Lay out the lines from the one containing "Given: Click the aircraft" through the one containing "Viewport: 1304px width, 625px height.", inclusive, as a JSON list of strings with one string per line and blank lines omitted.
::: Record set :::
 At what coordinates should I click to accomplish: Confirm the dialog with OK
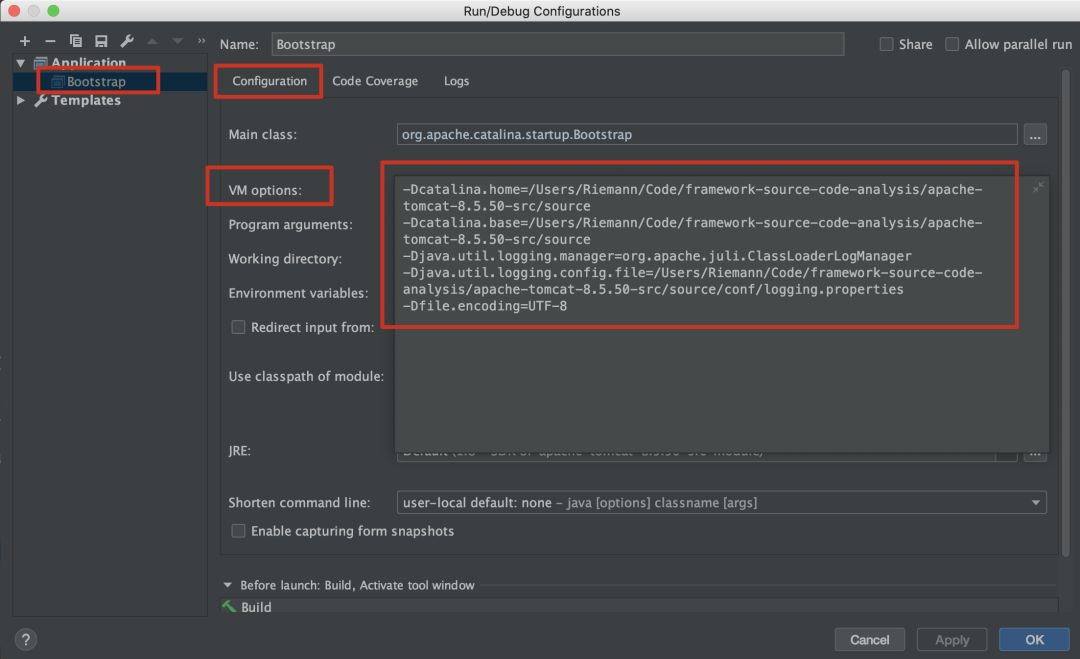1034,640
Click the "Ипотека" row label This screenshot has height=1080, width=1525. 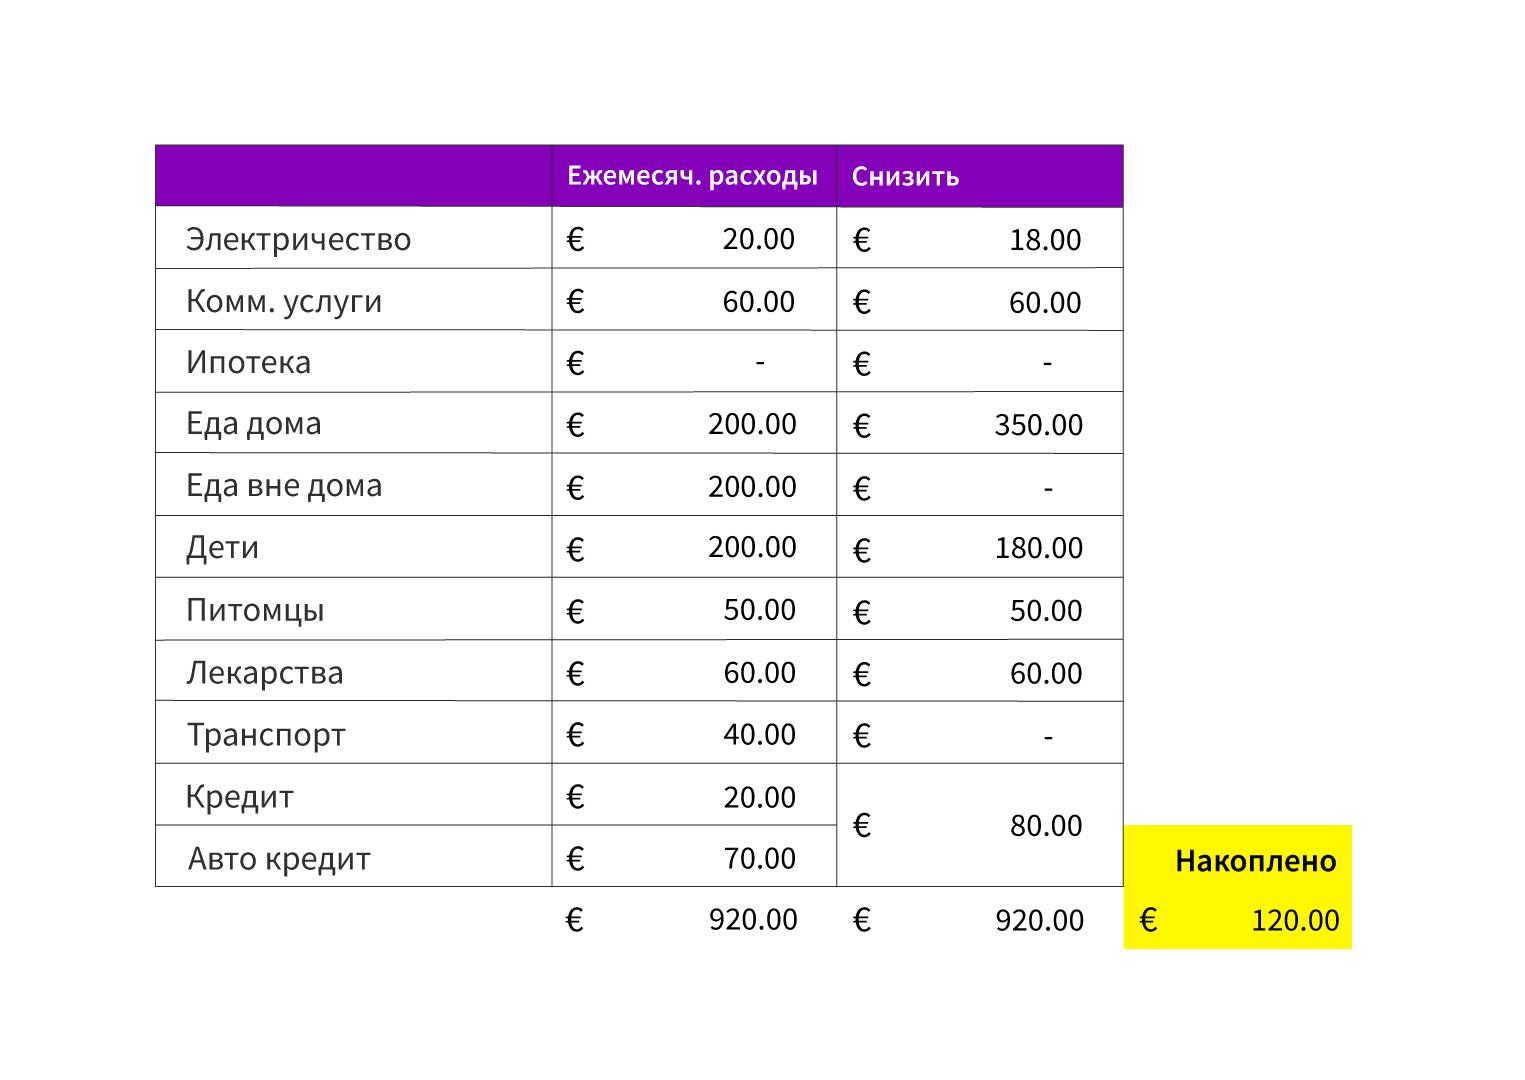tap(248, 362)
:::
::: Record set :::
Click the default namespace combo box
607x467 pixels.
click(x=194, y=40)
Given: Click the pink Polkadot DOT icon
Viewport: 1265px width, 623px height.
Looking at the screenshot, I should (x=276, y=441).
:::
::: Record set :::
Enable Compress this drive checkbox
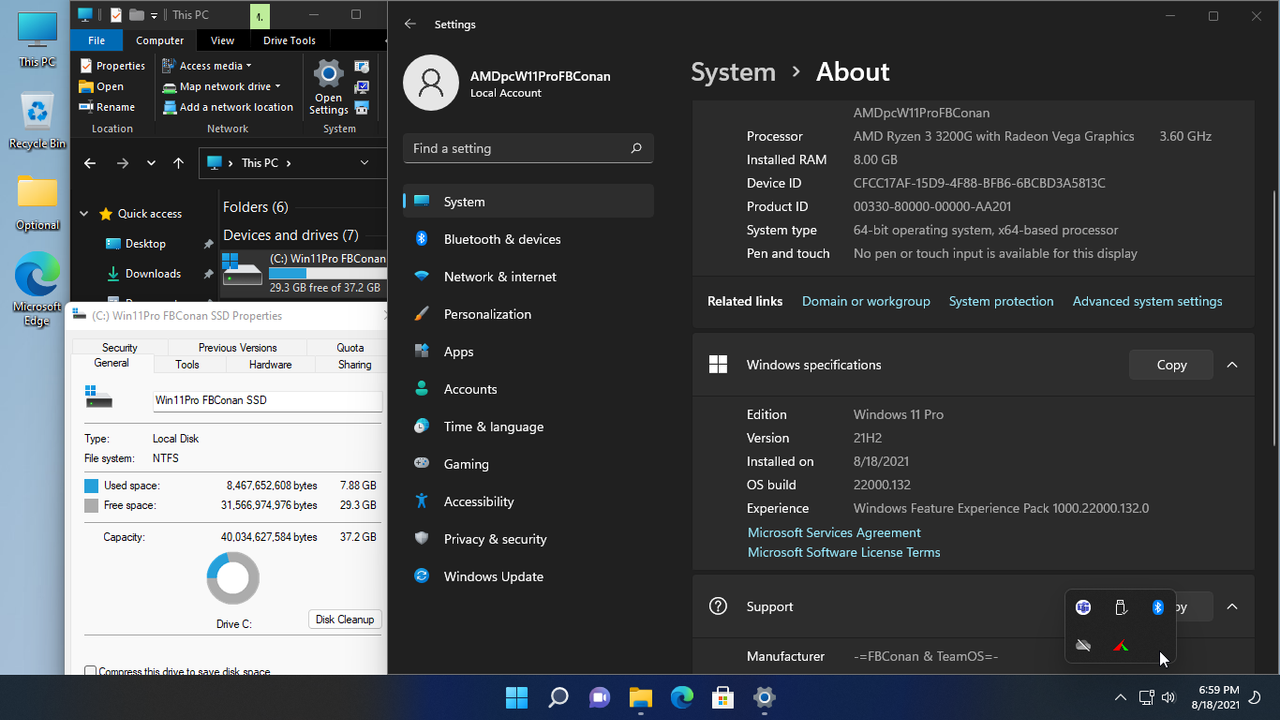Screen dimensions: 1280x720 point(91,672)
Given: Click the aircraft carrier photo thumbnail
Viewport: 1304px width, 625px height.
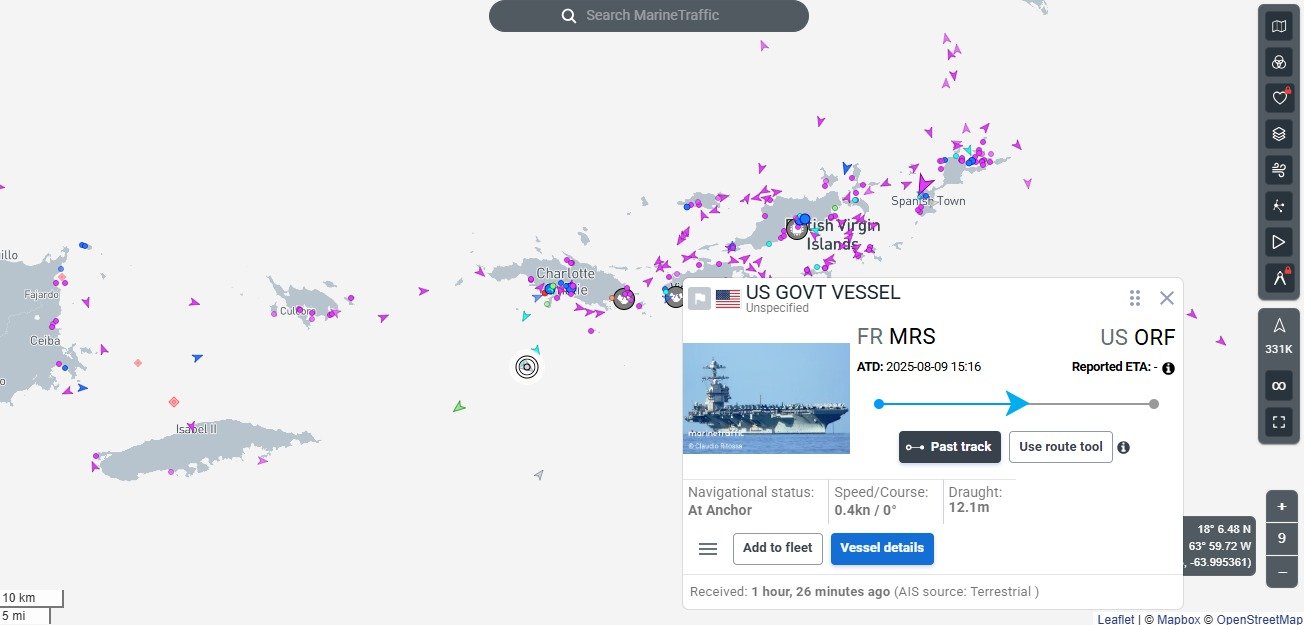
:::
## Task result
[
  "Given: Click the aircraft carrier photo thumbnail",
  "Viewport: 1304px width, 625px height."
]